Six months is 26-27 weeks. Only requires that you get the first handful of levels rapid-fire, or start at a slightly higher level, to work out as about one level every other session. E.g. if you start at level 5, you'd only need back-to-back levelling twice in that six-month period. Of course, it could also be that they were slightly exaggerating in both directions, e.g. not quite 20 but maybe 18 or 19 and not a mere six months but seven or eight. Going from level ~4 to level ~18 in just over seven months is ~14 levels gained in ~31 weeks, or about 2.2 weeks per level (meaning, most of the time it's 2 weeks, but occasionally it's 3).
It's certainly fast, if ECMO3's group isn't starting at a higher level. But this just proves a point I've made many, many times on this forum and which people always deny, despite all evidence to the contrary: People presume absolutely every group starts at level 1 and never starts higher. Further, note the pace at which you say your levels come: closer to two years than one year. Call it 20 months, 86.96 weeks, call it 87 for simplicity. Given you have 19 levels to gain in that span (since you start at 1), that's more than four and a half weeks for each level, including level 2 and 3, which WotC has explicitly designed to take only one and two sessions apiece before settling at about 4 sessions apiece from there on out. And if we tweak it to assume you do get level 2 by the end of the first session and level 3 by the end of the third, that just makes all the others even slower, taking nearly five weeks every time (4.94).

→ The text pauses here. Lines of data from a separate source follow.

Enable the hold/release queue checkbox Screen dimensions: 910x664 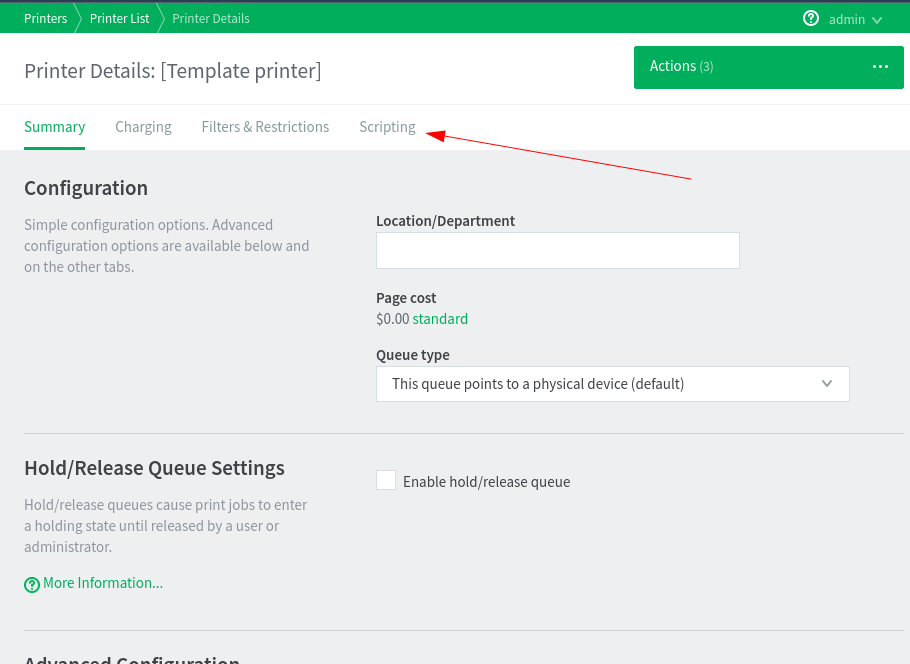386,481
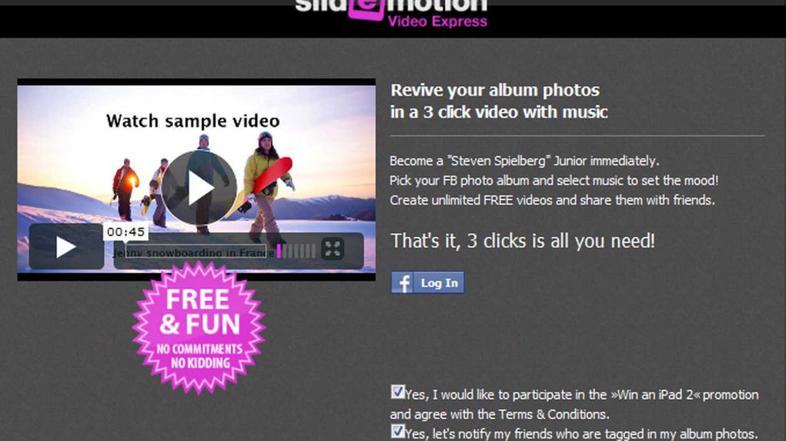The width and height of the screenshot is (786, 441).
Task: Toggle the notify my friends checkbox
Action: point(398,431)
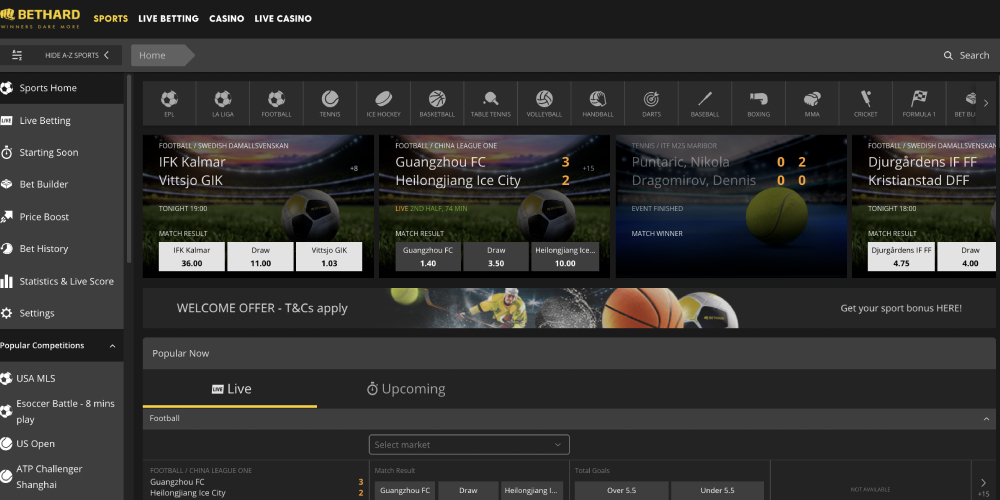The height and width of the screenshot is (500, 1000).
Task: Collapse the Popular Competitions section
Action: [x=112, y=346]
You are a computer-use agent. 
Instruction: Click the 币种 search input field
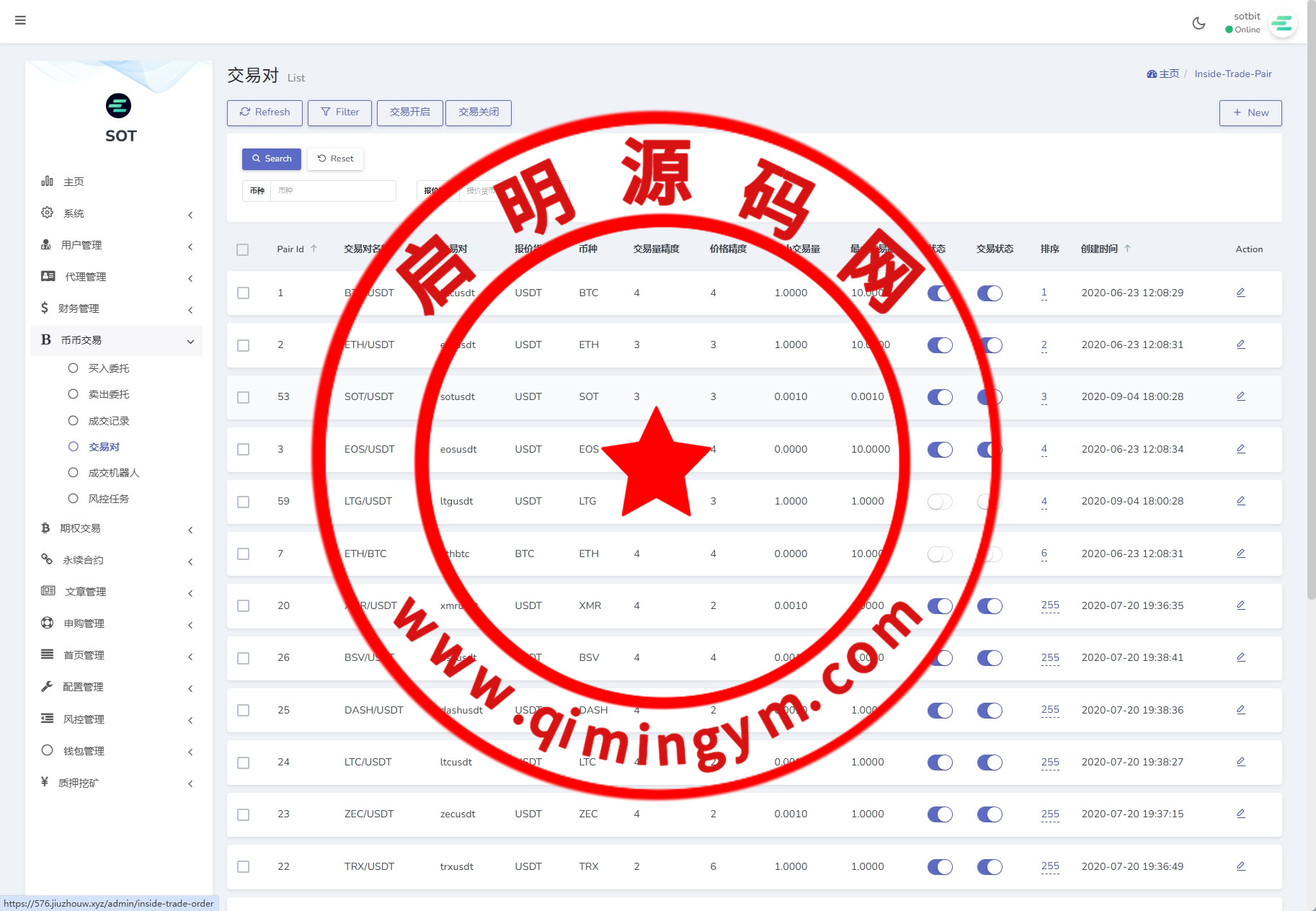pos(332,191)
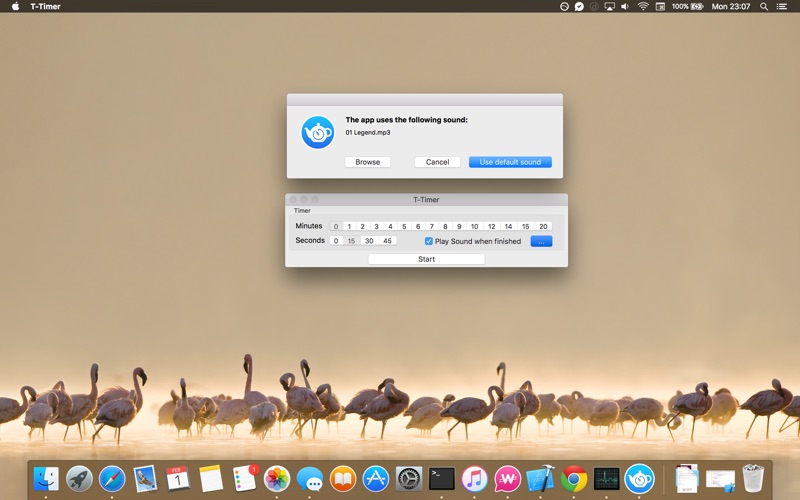Open the Terminal app in the Dock
Image resolution: width=800 pixels, height=500 pixels.
(441, 479)
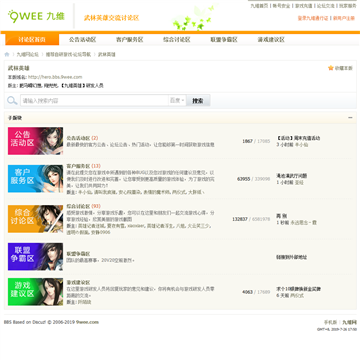Click the search text input field
360x360 pixels.
[x=94, y=100]
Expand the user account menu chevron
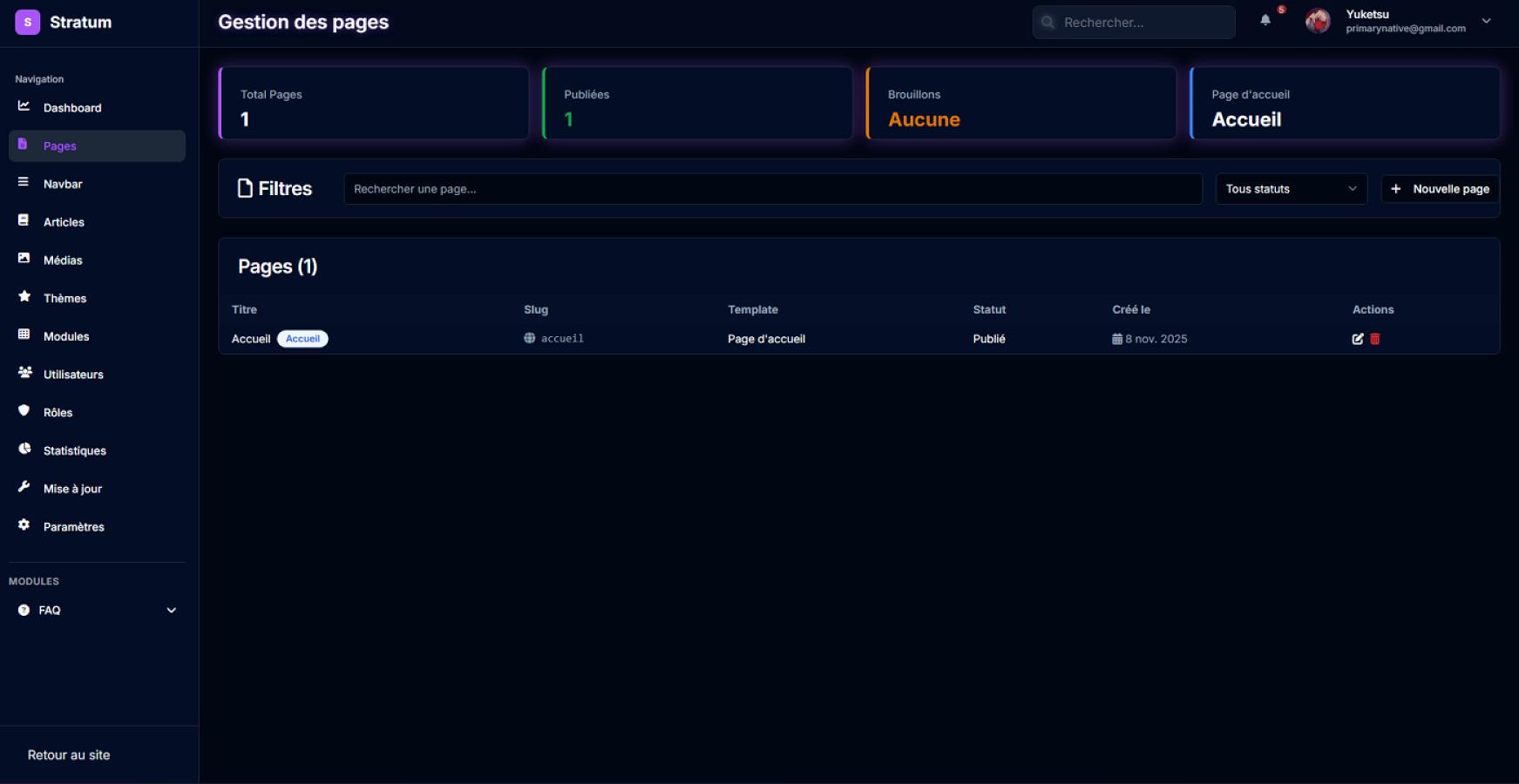This screenshot has height=784, width=1519. 1486,21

And people say my experience of DMs dragging out the XP rate is somehow weird and divergent!
I prefer maintaining the levels for a bit of time to enjoy them. When the levels rush by I think takes away from experiencing the game at those levels.
Six months for me and I'm usually at about 9th-11th level.
Session based advancement is 2nd level after the first gaming session, 3rd level after the second gaming session, 4th level after two more gaming sessions, and an additional level after each two to three gaming sessions after that. That's assuming four hour gaming sessions each with appropriate XP. According to that guideline from the DMG weekly sessions would take a month to get to 4th level, and five months later a character would be about 12th level.
Under those guidelines it takes about eleven months to hit 20th level and leaves a month to play at that level so the full campaign would be about a year.